By Chris Prentice and Nupur Anand
NEW YORK (Reuters) -The U.S. Commodity Futures Trading Commission is expected as soon as Wednesday to announce a $100 million settlement with JPMorgan Chase & Co (NYSE:) over trade reporting lapses, a source with direct knowledge of the matter told Reuters.
The same source said that the bank has also agreed to admit as part of that deal that it broke the agency’s rules. That admission, which has not previously been reported, would be a win for the CFTC which has been pushing for companies to assume more accountability for wrongdoing.
A spokesperson for the CFTC declined to comment. A JPMorgan spokesperson declined to comment, but referred to previous statements that the bank self-reported the violation and that it found neither misconduct nor any harm to customers.
JPMorgan previously agreed to pay $348.2 million to U.S. bank regulators over a related issue. The banking regulators said the misconduct occurred between 2014 and 2023 and that JPMorgan failed to properly monitor billions of trades across at least 30 global trading venues.
In a regulatory filing earlier this month, the bank said it would ink another resolution on the matter with a third U.S. regulator, which a source told Reuters at the time was the CFTC.

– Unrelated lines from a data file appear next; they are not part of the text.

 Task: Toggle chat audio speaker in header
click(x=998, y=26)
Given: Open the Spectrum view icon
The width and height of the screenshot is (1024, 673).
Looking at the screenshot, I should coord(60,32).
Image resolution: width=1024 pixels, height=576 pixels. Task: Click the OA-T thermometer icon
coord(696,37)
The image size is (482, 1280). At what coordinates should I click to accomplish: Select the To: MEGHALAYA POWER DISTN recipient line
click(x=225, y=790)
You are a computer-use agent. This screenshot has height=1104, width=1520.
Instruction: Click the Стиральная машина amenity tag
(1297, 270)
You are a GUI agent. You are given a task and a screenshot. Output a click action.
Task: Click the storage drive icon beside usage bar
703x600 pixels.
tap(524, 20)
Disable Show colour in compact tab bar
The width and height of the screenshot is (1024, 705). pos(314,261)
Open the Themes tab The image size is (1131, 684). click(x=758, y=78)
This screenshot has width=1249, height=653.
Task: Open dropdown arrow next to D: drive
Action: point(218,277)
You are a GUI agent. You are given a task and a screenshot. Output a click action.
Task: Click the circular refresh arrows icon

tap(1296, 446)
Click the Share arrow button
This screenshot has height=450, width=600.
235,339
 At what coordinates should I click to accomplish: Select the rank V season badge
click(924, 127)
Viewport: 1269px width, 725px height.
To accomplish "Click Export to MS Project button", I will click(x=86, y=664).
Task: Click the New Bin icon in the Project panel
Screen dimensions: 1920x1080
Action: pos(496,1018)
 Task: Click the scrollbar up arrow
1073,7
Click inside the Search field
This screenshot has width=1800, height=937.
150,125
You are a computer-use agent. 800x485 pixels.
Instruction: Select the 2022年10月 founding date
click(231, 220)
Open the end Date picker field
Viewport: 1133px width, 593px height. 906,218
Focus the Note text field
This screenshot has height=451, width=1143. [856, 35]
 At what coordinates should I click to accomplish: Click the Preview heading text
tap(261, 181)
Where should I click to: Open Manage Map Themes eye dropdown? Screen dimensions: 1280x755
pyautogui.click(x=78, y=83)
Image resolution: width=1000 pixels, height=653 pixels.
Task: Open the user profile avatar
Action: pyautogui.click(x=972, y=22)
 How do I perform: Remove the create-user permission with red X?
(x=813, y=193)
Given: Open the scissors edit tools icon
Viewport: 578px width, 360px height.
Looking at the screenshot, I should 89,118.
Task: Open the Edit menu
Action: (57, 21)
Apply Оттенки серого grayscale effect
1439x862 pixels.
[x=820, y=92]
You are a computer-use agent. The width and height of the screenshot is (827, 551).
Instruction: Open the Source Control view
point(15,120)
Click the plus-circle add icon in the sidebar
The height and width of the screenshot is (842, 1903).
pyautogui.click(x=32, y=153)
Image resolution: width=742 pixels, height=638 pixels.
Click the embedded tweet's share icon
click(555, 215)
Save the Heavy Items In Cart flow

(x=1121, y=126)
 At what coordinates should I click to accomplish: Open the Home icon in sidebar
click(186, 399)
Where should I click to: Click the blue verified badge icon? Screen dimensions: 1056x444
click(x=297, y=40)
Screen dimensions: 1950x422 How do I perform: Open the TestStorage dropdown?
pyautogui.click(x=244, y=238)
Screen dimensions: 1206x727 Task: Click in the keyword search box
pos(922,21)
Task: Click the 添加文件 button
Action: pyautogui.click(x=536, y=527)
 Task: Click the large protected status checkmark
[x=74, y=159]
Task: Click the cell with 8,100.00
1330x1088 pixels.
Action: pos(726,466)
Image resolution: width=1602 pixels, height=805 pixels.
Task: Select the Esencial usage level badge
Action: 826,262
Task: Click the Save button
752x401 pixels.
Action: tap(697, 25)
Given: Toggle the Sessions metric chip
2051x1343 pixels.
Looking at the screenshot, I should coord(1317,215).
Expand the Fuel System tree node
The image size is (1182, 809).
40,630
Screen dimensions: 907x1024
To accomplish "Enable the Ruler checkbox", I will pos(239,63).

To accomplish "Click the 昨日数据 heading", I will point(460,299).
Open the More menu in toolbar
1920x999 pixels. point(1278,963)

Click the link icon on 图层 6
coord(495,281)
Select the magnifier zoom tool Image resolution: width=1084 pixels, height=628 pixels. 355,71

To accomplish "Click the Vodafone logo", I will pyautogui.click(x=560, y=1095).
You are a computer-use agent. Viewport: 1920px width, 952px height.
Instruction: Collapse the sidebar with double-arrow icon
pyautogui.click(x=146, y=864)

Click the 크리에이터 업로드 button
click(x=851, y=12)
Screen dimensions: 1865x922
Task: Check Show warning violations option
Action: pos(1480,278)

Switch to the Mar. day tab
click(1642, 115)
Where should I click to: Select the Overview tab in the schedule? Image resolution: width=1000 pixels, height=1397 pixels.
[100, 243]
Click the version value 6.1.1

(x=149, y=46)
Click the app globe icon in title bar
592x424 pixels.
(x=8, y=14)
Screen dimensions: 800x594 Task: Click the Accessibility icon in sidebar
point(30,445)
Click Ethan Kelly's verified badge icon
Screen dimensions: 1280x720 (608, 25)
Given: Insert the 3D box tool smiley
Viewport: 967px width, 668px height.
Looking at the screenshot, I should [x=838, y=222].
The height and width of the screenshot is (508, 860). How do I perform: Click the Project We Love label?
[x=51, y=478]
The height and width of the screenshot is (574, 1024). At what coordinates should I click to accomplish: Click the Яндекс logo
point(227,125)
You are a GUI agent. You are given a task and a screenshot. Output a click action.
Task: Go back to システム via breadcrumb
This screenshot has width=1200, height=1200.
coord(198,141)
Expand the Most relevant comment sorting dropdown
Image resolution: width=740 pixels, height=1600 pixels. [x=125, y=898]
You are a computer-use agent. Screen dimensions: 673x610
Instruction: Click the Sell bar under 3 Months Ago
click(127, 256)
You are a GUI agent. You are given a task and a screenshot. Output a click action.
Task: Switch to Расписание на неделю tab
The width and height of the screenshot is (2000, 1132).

The CFTC’s enforcement director, which oversees commodity and swap markets, last year detailed new policies for the agency, including an effort to seek admissions of wrongdoing.
Financial firms typically push back against such admissions in both civil and criminal matters, as it can open them up to additional costs from private litigation. But regulators have said they can be an important deterrent of wrongdoing.